Ele então abraça seu destino e atua gratuitamente para libertar pessoas escravizadas, seu trabalho mostra um homem altivo, nobre, corajoso e generoso. Atuando como advogado, sem uso de violência, esse homem, sozinho, devolveu a liberdade a mais de 500 pessoas! Imagine quantos filhos, netos, bisnetos devem suas Vidas a um único herói. A aventura desse homem encontra sua apoteose às 14h de 24 de agosto de 1882, quando, acometido pela diabetes, ele morre. Seu enterro é seguido por 20% da população de São Paulo, o comércio fecha, as repartições hasteiam a bandeira a meio mastro, desde o meio-dia as pessoas se juntam nas ruas por onde o cortejo iria passar às quatro horas, o caixão sai rumo ao Cemitério da Consolação. Não se aceita o transporte em carro oficial, as pessoas querem o orgulho de carregar tão ilustre cidadão nas mãos, os negros choram nas ruas, os amigos sentem a perda, as damas decoram as varandas em respeito. Em frente à lápide construída pelos irmãos da Loja América, um orador levantou a voz e pediu que todos os presentes jurassem manter viva a luta pela liberdade: a multidão jurou.

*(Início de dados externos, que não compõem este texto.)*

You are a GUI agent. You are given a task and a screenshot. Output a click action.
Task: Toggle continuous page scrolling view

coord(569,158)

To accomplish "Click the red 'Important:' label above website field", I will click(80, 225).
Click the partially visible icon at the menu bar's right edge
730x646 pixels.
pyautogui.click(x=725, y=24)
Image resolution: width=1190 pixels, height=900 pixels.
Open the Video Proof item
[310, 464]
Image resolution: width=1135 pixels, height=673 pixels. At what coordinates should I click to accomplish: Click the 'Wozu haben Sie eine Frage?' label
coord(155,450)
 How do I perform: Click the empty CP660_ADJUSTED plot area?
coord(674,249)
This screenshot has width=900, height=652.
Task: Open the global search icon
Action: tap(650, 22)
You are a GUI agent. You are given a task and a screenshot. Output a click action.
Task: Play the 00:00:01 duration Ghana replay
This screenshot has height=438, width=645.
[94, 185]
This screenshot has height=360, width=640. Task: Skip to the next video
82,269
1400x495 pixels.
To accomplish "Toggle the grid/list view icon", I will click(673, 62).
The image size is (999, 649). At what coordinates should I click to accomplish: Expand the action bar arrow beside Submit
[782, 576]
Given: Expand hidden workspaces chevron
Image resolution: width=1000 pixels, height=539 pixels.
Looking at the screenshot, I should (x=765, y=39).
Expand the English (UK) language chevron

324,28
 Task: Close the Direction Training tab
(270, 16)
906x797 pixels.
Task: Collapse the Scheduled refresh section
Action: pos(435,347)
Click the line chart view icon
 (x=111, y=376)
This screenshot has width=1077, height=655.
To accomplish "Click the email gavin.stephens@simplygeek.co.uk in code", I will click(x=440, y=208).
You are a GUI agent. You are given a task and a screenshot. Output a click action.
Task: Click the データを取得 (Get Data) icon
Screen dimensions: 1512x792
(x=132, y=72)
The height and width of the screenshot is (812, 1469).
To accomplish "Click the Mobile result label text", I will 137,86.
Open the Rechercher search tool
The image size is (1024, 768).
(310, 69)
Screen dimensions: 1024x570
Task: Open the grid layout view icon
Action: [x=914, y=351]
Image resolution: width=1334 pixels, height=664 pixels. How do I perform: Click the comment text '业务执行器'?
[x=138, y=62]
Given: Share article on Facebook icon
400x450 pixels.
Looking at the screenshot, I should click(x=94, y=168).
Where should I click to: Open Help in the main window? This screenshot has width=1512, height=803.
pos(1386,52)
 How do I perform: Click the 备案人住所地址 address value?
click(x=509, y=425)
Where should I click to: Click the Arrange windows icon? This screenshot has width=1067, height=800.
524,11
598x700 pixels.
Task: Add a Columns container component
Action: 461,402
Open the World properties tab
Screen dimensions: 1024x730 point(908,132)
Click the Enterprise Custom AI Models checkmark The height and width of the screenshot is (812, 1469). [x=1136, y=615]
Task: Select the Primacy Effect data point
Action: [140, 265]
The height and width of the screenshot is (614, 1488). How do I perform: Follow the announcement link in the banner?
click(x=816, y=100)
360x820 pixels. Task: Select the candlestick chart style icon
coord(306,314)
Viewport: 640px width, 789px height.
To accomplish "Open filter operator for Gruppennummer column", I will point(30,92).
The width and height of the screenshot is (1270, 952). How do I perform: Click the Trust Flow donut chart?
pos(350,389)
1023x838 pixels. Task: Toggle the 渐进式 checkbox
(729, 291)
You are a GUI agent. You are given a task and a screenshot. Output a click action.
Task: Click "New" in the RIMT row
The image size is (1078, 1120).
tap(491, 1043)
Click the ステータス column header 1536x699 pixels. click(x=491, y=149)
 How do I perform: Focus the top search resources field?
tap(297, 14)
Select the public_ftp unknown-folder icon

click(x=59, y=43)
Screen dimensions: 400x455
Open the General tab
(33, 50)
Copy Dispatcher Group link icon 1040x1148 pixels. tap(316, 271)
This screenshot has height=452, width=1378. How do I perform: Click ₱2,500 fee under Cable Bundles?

O tamanho deste texto não permite que analisemos todas as etapas do monomito na Vida de Gama. Mas, como demonstramos, a Vida desse homem o credencia para se tornar o Herói Mítico que todos precisamos para nos inspirar a evoluir e crescer. Por que não temos a imagem desse senhor em moedas, feriados nacionais, nomes de avenidas?

Campbell fala que a última etapa do trajeto básico dos mitos humanos é o retorno, a volta do herói com o elixir que ajuda a todo o seu povo. Nosso mito morreu durante a apoteose e cabe a nós auxiliá-lo a cumprir o último capítulo de sua trama. Vamos devolvê-lo ao seu lugar de direito, no alto da nossa sociedade, mostrando para onde devemos caminhar.

Na verdade, ele continua entre nós. Seu exemplo influenciou Rui Barbosa, Joaquim Nabuco, José do Patrocínio, Antonio Bento, Raul Pompéia, Castro Alves… Mais de 100 anos após sua morte, a OAB lhe conferiu a condição de advogado. Hoje um portal que busca inspirar as pessoas revive sua história… Que você a receba e use para comprometer-se um pouco mais com a Justiça, assim como fez esse grande herói do Brasil!